╭─ Material for this exercise

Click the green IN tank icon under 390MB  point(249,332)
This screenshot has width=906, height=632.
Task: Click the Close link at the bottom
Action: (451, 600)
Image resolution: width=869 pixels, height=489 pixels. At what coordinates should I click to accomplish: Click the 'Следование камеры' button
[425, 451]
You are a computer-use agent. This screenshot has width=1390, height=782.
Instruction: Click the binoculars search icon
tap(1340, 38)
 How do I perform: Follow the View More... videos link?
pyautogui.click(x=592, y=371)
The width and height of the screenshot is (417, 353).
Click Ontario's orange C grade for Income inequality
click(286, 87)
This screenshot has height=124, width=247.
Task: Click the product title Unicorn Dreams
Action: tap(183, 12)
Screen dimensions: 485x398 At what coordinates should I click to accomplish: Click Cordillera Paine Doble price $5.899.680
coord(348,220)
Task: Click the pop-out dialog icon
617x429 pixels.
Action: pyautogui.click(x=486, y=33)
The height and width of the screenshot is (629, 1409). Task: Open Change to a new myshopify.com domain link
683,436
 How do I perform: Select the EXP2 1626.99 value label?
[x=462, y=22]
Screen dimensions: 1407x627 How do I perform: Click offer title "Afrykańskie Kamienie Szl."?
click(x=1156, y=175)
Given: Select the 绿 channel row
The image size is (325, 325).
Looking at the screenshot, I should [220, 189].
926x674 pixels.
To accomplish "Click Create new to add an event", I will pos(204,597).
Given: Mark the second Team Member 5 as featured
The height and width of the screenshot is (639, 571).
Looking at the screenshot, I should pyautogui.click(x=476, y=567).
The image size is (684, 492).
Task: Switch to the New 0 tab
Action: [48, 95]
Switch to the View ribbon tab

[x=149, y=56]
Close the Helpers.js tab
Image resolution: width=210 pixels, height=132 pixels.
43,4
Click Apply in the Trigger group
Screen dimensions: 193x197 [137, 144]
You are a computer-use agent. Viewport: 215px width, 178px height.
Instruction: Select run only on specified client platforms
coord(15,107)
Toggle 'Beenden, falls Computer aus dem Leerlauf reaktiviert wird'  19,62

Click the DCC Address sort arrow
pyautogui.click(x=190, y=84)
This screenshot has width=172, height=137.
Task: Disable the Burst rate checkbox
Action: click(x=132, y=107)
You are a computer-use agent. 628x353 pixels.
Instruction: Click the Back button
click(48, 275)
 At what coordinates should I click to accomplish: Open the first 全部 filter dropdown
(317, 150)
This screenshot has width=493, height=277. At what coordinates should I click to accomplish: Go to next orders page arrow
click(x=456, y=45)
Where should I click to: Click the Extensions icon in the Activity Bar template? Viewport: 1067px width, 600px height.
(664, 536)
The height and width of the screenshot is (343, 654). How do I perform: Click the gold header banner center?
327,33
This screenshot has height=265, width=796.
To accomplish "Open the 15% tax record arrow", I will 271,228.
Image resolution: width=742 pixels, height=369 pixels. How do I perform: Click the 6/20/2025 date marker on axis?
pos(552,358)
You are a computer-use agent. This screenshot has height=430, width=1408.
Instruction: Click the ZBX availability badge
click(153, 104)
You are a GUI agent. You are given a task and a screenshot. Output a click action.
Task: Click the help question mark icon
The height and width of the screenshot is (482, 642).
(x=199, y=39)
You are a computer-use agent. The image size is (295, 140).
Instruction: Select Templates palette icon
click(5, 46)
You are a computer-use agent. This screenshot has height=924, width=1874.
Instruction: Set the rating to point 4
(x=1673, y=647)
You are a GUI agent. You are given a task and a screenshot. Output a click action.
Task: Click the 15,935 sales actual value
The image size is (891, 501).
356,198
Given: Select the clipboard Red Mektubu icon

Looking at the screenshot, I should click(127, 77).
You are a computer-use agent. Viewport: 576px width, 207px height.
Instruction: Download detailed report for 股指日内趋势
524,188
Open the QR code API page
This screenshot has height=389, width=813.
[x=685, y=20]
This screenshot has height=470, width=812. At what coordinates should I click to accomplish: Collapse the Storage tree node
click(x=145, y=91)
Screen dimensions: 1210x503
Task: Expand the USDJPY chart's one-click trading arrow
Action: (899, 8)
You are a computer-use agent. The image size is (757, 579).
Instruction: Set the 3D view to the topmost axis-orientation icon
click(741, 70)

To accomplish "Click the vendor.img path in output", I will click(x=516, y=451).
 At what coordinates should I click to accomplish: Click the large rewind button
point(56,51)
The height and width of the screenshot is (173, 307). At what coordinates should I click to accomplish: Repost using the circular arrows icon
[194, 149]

╰─

Your instructions →
The required answer is every line of the data, duplicated exactly.

Reply to the exercise →
Click the green IN tank icon under 390MB  point(249,332)
This screenshot has width=906, height=632.
Task: Click the Close link at the bottom
Action: (451, 600)
Image resolution: width=869 pixels, height=489 pixels. At what coordinates should I click to accomplish: Click the 'Следование камеры' button
[425, 451]
You are a computer-use agent. This screenshot has width=1390, height=782.
Instruction: Click the binoculars search icon
tap(1340, 38)
 How do I perform: Follow the View More... videos link?
pyautogui.click(x=592, y=371)
The width and height of the screenshot is (417, 353).
Click Ontario's orange C grade for Income inequality
click(286, 87)
This screenshot has height=124, width=247.
Task: Click the product title Unicorn Dreams
Action: tap(183, 12)
Screen dimensions: 485x398 At what coordinates should I click to accomplish: Click Cordillera Paine Doble price $5.899.680
coord(348,220)
Task: Click the pop-out dialog icon
617x429 pixels.
Action: pyautogui.click(x=486, y=33)
The height and width of the screenshot is (629, 1409). Task: Open Change to a new myshopify.com domain link
683,436
 How do I perform: Select the EXP2 1626.99 value label?
[x=462, y=22]
Screen dimensions: 1407x627 How do I perform: Click offer title "Afrykańskie Kamienie Szl."?
click(x=1156, y=175)
Given: Select the 绿 channel row
The image size is (325, 325).
Looking at the screenshot, I should [220, 189].
926x674 pixels.
To accomplish "Click Create new to add an event", I will pos(204,597).
Given: Mark the second Team Member 5 as featured
The height and width of the screenshot is (639, 571).
Looking at the screenshot, I should pyautogui.click(x=476, y=567).
The image size is (684, 492).
Task: Switch to the New 0 tab
Action: [48, 95]
Switch to the View ribbon tab

[x=149, y=56]
Close the Helpers.js tab
Image resolution: width=210 pixels, height=132 pixels.
43,4
Click Apply in the Trigger group
Screen dimensions: 193x197 [137, 144]
You are a computer-use agent. Viewport: 215px width, 178px height.
Instruction: Select run only on specified client platforms
coord(15,107)
Toggle 'Beenden, falls Computer aus dem Leerlauf reaktiviert wird'  19,62

Click the DCC Address sort arrow
pyautogui.click(x=190, y=84)
This screenshot has width=172, height=137.
Task: Disable the Burst rate checkbox
Action: click(x=132, y=107)
You are a computer-use agent. 628x353 pixels.
Instruction: Click the Back button
click(48, 275)
 At what coordinates should I click to accomplish: Open the first 全部 filter dropdown
(317, 150)
This screenshot has width=493, height=277. At what coordinates should I click to accomplish: Go to next orders page arrow
click(x=456, y=45)
Where should I click to: Click the Extensions icon in the Activity Bar template? Viewport: 1067px width, 600px height.
(664, 536)
The height and width of the screenshot is (343, 654). How do I perform: Click the gold header banner center?
327,33
This screenshot has height=265, width=796.
To accomplish "Open the 15% tax record arrow", I will 271,228.
Image resolution: width=742 pixels, height=369 pixels. How do I perform: Click the 6/20/2025 date marker on axis?
pos(552,358)
You are a computer-use agent. This screenshot has height=430, width=1408.
Instruction: Click the ZBX availability badge
click(153, 104)
You are a GUI agent. You are given a task and a screenshot. Output a click action.
Task: Click the help question mark icon
The height and width of the screenshot is (482, 642).
(x=199, y=39)
You are a computer-use agent. The image size is (295, 140).
Instruction: Select Templates palette icon
click(5, 46)
You are a computer-use agent. This screenshot has height=924, width=1874.
Instruction: Set the rating to point 4
(x=1673, y=647)
You are a GUI agent. You are given a task and a screenshot. Output a click action.
Task: Click the 15,935 sales actual value
The image size is (891, 501).
356,198
Given: Select the clipboard Red Mektubu icon

Looking at the screenshot, I should click(127, 77).
You are a computer-use agent. Viewport: 576px width, 207px height.
Instruction: Download detailed report for 股指日内趋势
524,188
Open the QR code API page
This screenshot has height=389, width=813.
[x=685, y=20]
This screenshot has height=470, width=812. At what coordinates should I click to accomplish: Collapse the Storage tree node
click(x=145, y=91)
Screen dimensions: 1210x503
Task: Expand the USDJPY chart's one-click trading arrow
Action: (899, 8)
You are a computer-use agent. The image size is (757, 579).
Instruction: Set the 3D view to the topmost axis-orientation icon
click(741, 70)

To accomplish "Click the vendor.img path in output", I will click(x=516, y=451).
 At what coordinates should I click to accomplish: Click the large rewind button
point(56,51)
The height and width of the screenshot is (173, 307). At what coordinates should I click to accomplish: Repost using the circular arrows icon
[194, 149]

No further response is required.